In short, it’s not the kind of sober, actionable stuff you might get from, say, the Mayo Clinic or the National Institutes of Health, but it’s apparently marketable enough that investors have been willing to shell out $400,000 in seed funding to help the site launch. TechCrunch calls it “A WebMD For Twenty-Something Women.”
It would be tempting to question if the world needs a site dedicated to questioning the safety of Katy Perry’s pedicure routine or whether irritable bowel syndrome is better than syphilis, but I suspect that if the content is good enough, it’ll draw an audience. After all, if you’re a 20-something female (or a 20-something male, or any one of a dozen other demographic groups with a narrow set of health concerns), you don’t have many options. Mainstream consumer journalism trends toward covering serious geriatric issues over everyday health concerns, online resources like WebMD or MedlinePlus can be overwhelming and sterile, and none of them gives much of a sense of community.
This isn’t surprising.

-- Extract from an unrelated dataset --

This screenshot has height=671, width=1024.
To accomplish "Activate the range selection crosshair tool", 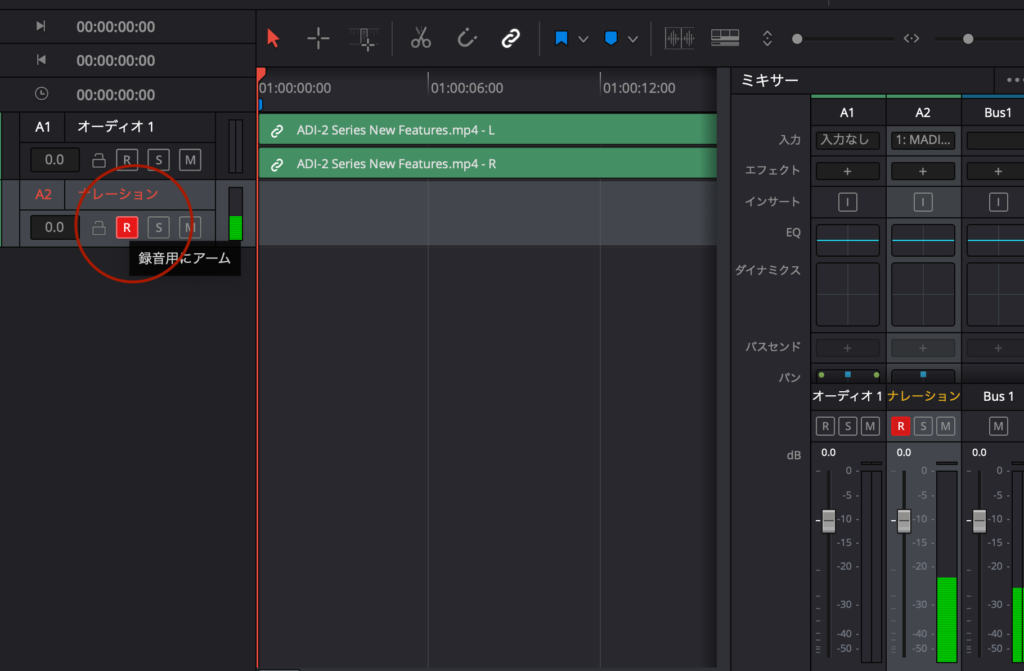I will pyautogui.click(x=318, y=39).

Community, in health, is tricky to establish. There is a boneyard of sites that have tried to establish themselves as true gathering places, with members giving each other advice and comfort and with some professionals oversight. But as sites such as Revolution Health have found, trying to cover every possible angle on health in a single website is a near-futile effort.
The future, then, may well belong to targeted health sites that are built with a single community in mind. Like trade publications — whose praises I have sung before — ultra-targeted consumer health news sites may be able to exploit niches that are not now being filled. This is not to say that there are not excellent for-us, by-us health sites on the web: some disease-specific forums provide outstanding information in a social setting. But those outlets tend to be the exception, not the rule.
So, on behalf of WCG, I wish the folks at ChickRx the best of luck, and I hope they kick off a new trend in health journalism. And if ever any entrepreneur wants to build a health site for guys with two kids, a mortgage and a bum knee, give me a call. I have some ideas.